[[ SELECTED PASSAGE open ]]

Truth is stranger than fiction. It just happens to be the month of Halloween as I write about BODIES the Exhibition, an assembly of human specimens, preserved and dissected, on display at Atlantic Station.
Something about knowing these aren’t recreations — that they’re the real thing — makes it fascinating. We all have a loose idea of the human skeleton. You know you’re put together with organs, skin, muscle, blood vessels and bones. Maybe you paid attention in biology and know a little more.
But seeing is believing, and there’s nothing quite like seeing BODIES.
Your visit
The exhibit is set up in a series of galleries. You can opt for a free audio guide if you want. There’s no photography allowed inside.
Like most museums, it’s look but don’t touch. But you can look really close. Many of the specimens are out in the open air, so you can look from all angles.
Each room has a different theme, from the musculoskeletal system to reproduction. In one display case, a limb is stripped down of everything except blood vessels, suspended in space in the same shape, looking almost like lace. In another, a human brain, pulled apart into different sections, shows the winding folding curves of the body’s command center.
And here’s what an MRI “sees” when it images the body.
Just like real bodies, these aren’t all perfect models.
You can see the effects of disease, of a bone being set wrong, of organs enlarged from overeating. And sure, we’ve all seen diagrams of blackened lungs, but when a specimen is standing in front of you with a full, lifesize — and formerly alive — lung that’s sooty and ash-gray, it’s compelling.
But even more intriguing are the full body specimens. Some are in athletic poses. Others have had a section removed to show exactly what’s inside down to the very core.
The Science
As you walk through the galleries, bits of trivia are posted on the walls. Some if it will surprise you:
- Your nerves transmit messages faster than 200 miles per hour.
- If you stretched out the blood vessels in your body, they would wrap around the earth twice.
- You produce 12,000 gallons of urine over the course of your life.
- A liver weighs almost 3.5 pounds, making it the heaviest organ in the body.
- You’ll shed about 40 pounds of microscopic skin cells in your lifetime.
The goal of the exhibit is to bring this kind of practical knowledge, which used to be reserved for anatomy labs and med school, to the masses.
To date, over 20 million people have seen the exhibition. Atlanta residents and visitors are in luck; BODIES has a permanent home at Atlantic Station. The only other place to claim that honor is the Luxor casino in Las Vegas.
The Specimens
The bodies have been donated to science by Chinese men and women who died from natural causes. They’re preserved through a process called polymer preservation, which can last, quite literally, forever. It also keeps everything the same size and shape, down to the cell, as it was originally.
Apparently, it’s a pretty meticulous process, taking around a year to do a full body.
Details
The exhibit is open daily with extended hours Friday and Saturday. Tickets are $16-$24, but they’re cheaper if you buy them online, and sometimes you can find a Groupon for extra savings.
It takes about two hours to walk through all the galleries. There’s no photography allowed. At the end, there’s a small shop with some fairly unique gift ideas, like kissing disease.
Make a day of it and grab dinner from one of the 20 restaurants in Atlantic Station. After seeing this unconventional exhibition, you’ll have plenty of food for conversation, too.

[[ SELECTED PASSAGE closed ]]

▶ _TASK INSTRUCTIONS_:
• 1. Rewrite the BODIES article from "The goal of" to "a full body.", replacing "polymer preservation" with "plastic preservation".
• 2. Answer these questions from the BODIES article:
(a) How long does it take to walk through all the galleries?
(b) Which organ is the heaviest in the body, and about how much does it weigh?
(c) Besides Atlantic Station, what is the only other permanent home of the exhibition?
The data below come from a separate source, not from the BODIES article.

[[ DATASET CONTENT open ]]

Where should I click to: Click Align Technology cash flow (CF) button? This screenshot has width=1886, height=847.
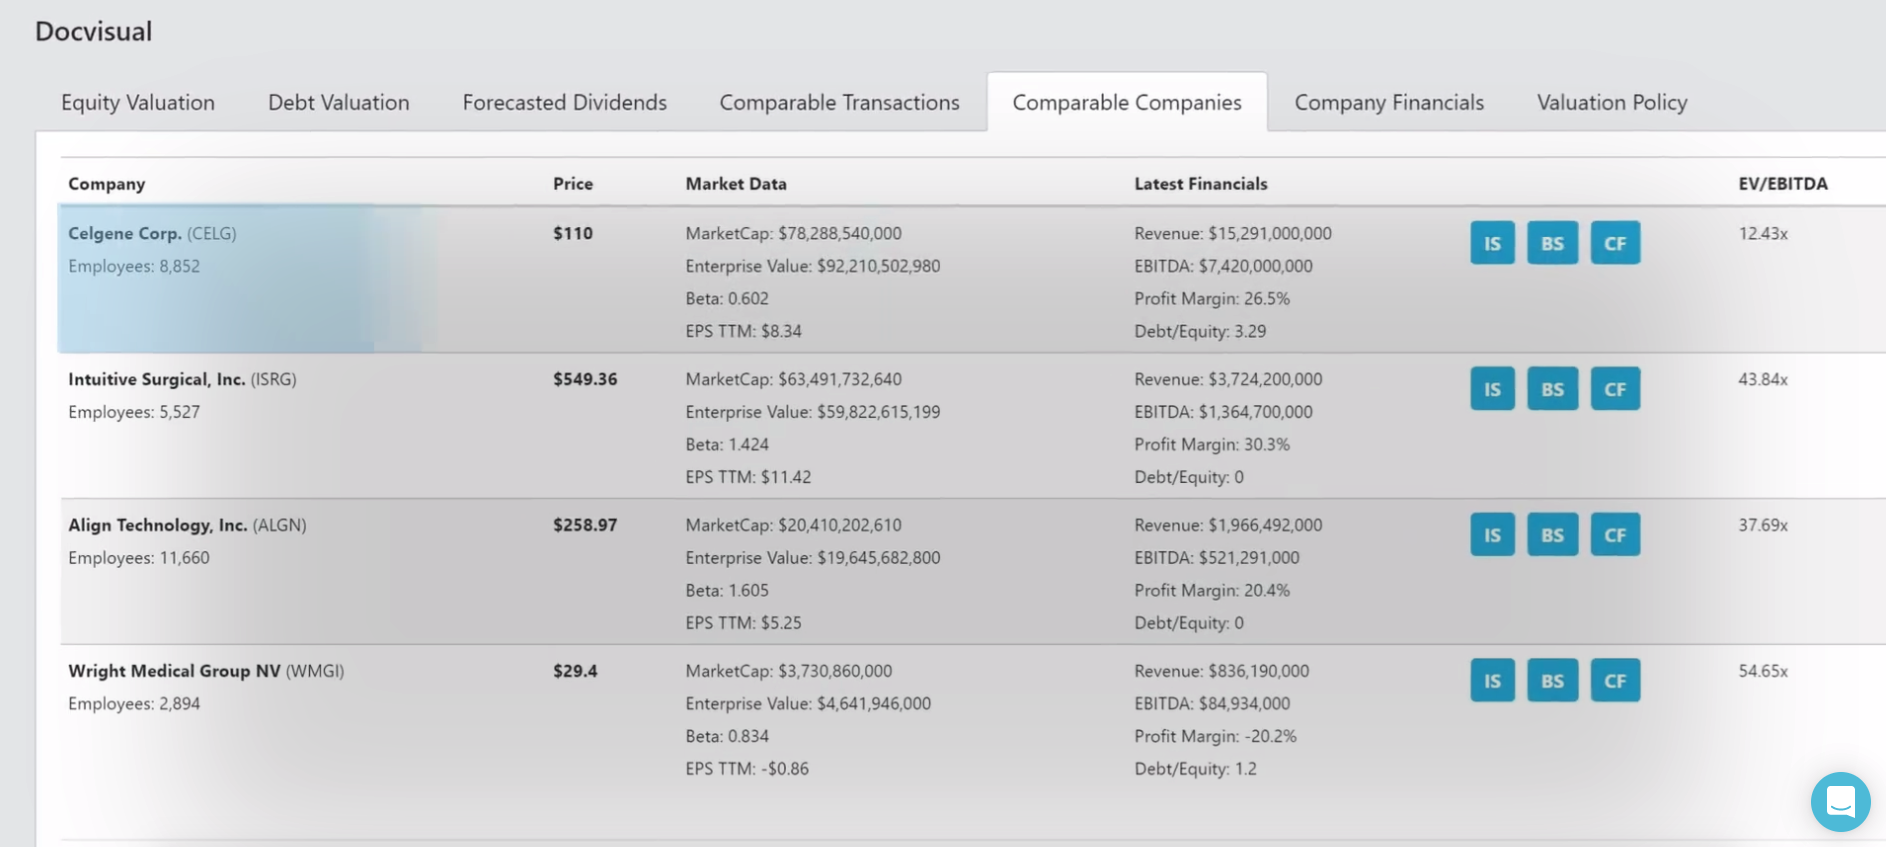(x=1615, y=535)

[[ DATASET CONTENT closed ]]

▶ _SOLUTIONS TO THE PROBLEMS_:
• 1.
The goal of the exhibit is to bring this kind of practical knowledge, which used to be reserved for anatomy labs and med school, to the masses.
To date, over 20 million people have seen the exhibition. Atlanta residents and visitors are in luck; BODIES has a permanent home at Atlantic Station. The only other place to claim that honor is the Luxor casino in Las Vegas.
The Specimens
The bodies have been donated to science by Chinese men and women who died from natural causes. They’re preserved through a process called plastic preservation, which can last, quite literally, forever. It also keeps everything the same size and shape, down to the cell, as it was originally.
Apparently, it’s a pretty meticulous process, taking around a year to do a full body.

• 2.
(a) About two hours.
(b) The liver, at almost 3.5 pounds.
(c) The Luxor casino in Las Vegas.